Não obstante, no suposto de resultar ainda possível o cumprimento desta obrigação, o órgão administrador deverá requerer a pessoa beneficiária para que incorpore o cartaz, num prazo não superior a 15 dias, com expressa advertência de que o seu não cumprimento implicará o início do expediente declarativo da procedência do reintegro.
Disposição adicional primeira. Publicidade
As subvenções outorgadas ao amparo desta ordem figurarão no Registro Público de Ajudas, Subvenções e Convénios. Em todo o caso, a apresentação da solicitude implica que a pessoa solicitante consente a inclusão e publicidade dos dados relevantes referidos às ajudas e subvenções recebidas, assim como às sanções impostas, no dito registro, feito com que terá lugar, excepto nos casos legalmente estabelecidos, de acordo com o regulado no artigo 16 da Lei 9/2007, de 13 de junho, de subvenções da Galiza.
Não obstante, a pessoa solicitante poderá solicitar a não publicação dos seus dados quando concorra alguma das causas previstas no artigo 15.2.d) da Lei 9/2007, de 13 de junho, de subvenções da Galiza.

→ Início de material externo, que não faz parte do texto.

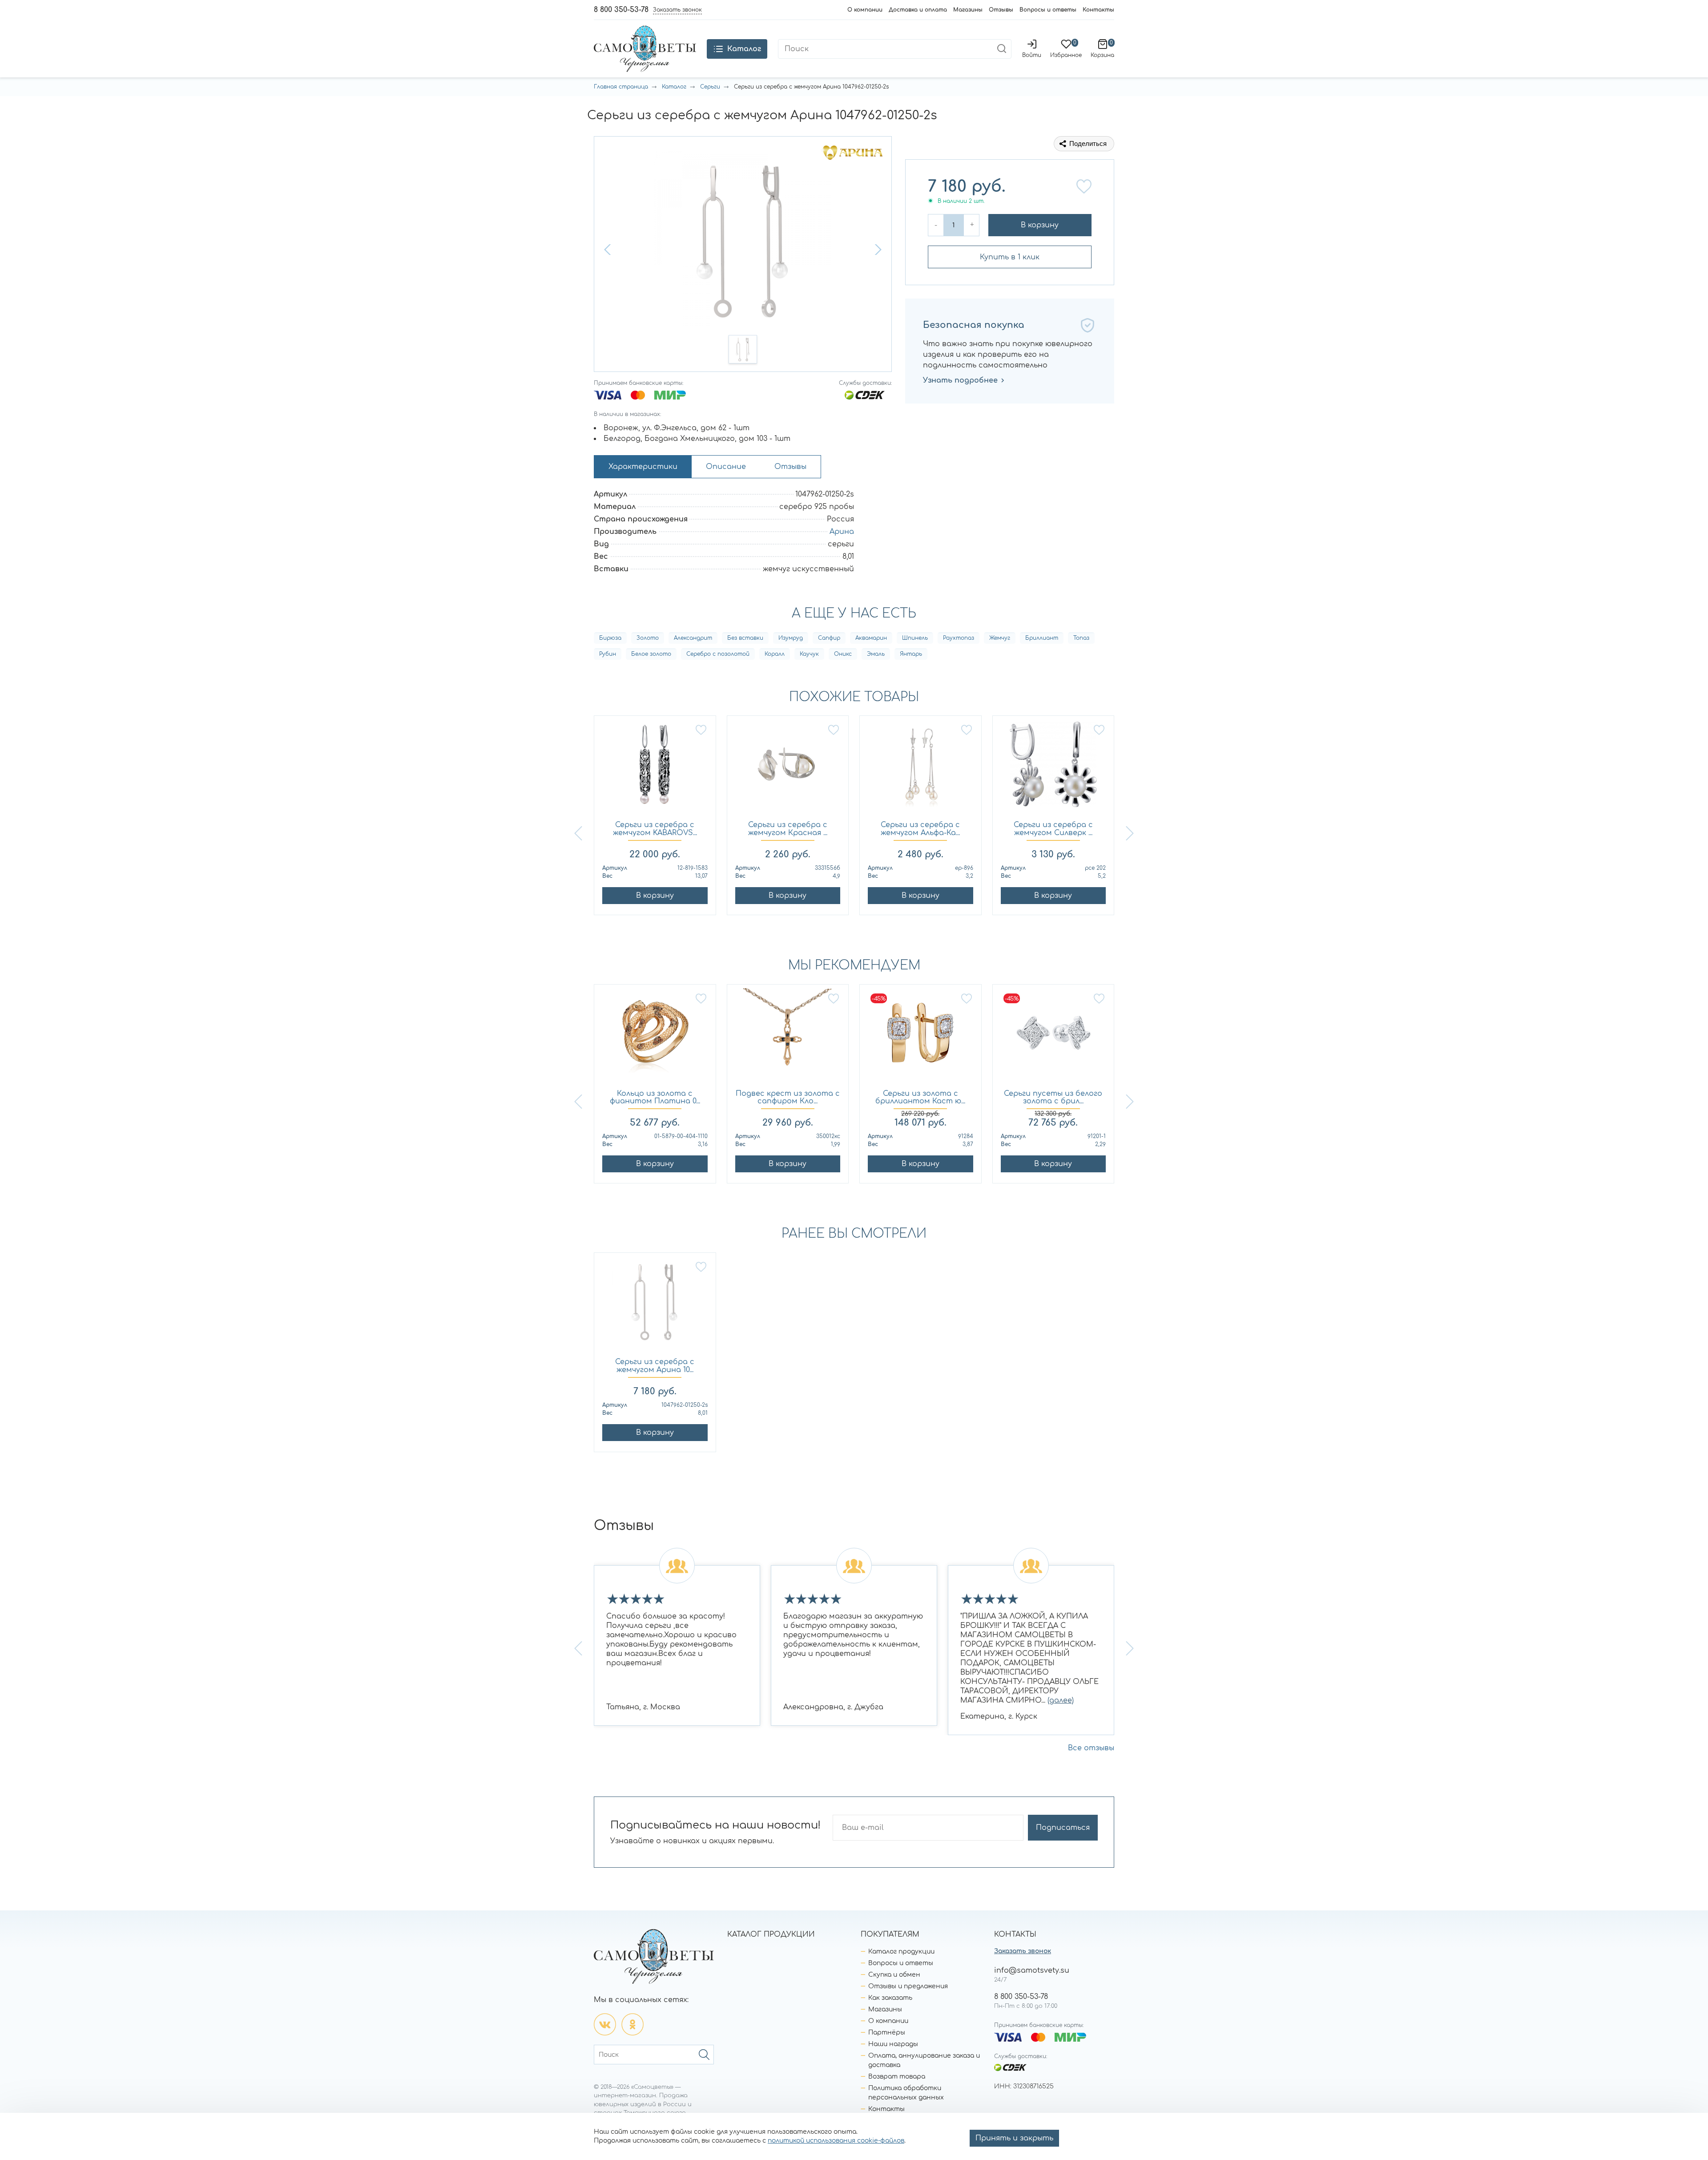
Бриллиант (1041, 638)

Disposição adicional segunda. Seguimento
Sem prejuízo das faculdades que tenham atribuídas outros órgãos da Administração do Estado ou da Comunidade Autónoma, a Conselharia de Emprego, Comércio e Emigração levará a cabo a função de controlo, assim como a de avaliação e seguimento deste programa.
Para realizar as ditas funções poder-se-ão utilizar quantos médios estejam a disposição da Conselharia de Emprego, Comércio e Emigração para comprovar o cumprimento dos requisitos exixir nesta ordem e demais normas vigentes que resultem de aplicação.
Disposição adicional terceira. Delegação de competências
Aprova-se a delegação de competências da pessoa titular da Conselharia de Emprego, Comércio e Emigração na pessoa titular da Secretaria-Geral de Emprego e Relações Laborais para autorizar e redistribuir os correspondentes créditos.
Igualmente aprova-se a delegação de competências da pessoa titular da Conselharia de Emprego, Comércio e Emigração na pessoa titular da Secretaria-Geral de Emprego e Relações Laborais e nas pessoas responsáveis dos correspondentes departamentos territoriais desta Conselharia para resolver, respectivamente, a concessão ou denegação das subvenções previstas nos programas recolhidos nos capítulos III, V e VI desta ordem e nos capítulos II e IV desta ordem, para autorizar, dispor, reconhecer as obrigações e propor os correspondentes pagamentos, assim como para resolver os procedimentos de reintegro das subvenções indevidamente percebidas pelas pessoas beneficiárias, a respeito das resoluções de concessão ditadas por delegação da pessoa titular da conselharia.
Disposição adicional quarta. Comunicação à Base de dados nacional de subvenções
De conformidade com o previsto no artigo 20.8.a) da Lei 38/2003, de 17 de novembro, geral de subvenções, transmitirá à Base de dados nacional de subvenções a informação requerida por esta, o texto da convocação para a sua publicação na citada base e o seu extracto no Diário Oficial da Galiza.
Disposição derradeiro primeira. Habilitação normativa
Faculta-se a pessoa titular da Secretaria-Geral de Emprego e Relações Laborais para que dite, no âmbito das suas competências, as resoluções e instruções necessárias para o desenvolvimento e cumprimento desta ordem.
Disposição derradeiro segunda. Entrada em vigor
Esta ordem entrará em vigor o dia seguinte ao da sua publicação no Diário Oficial da Galiza.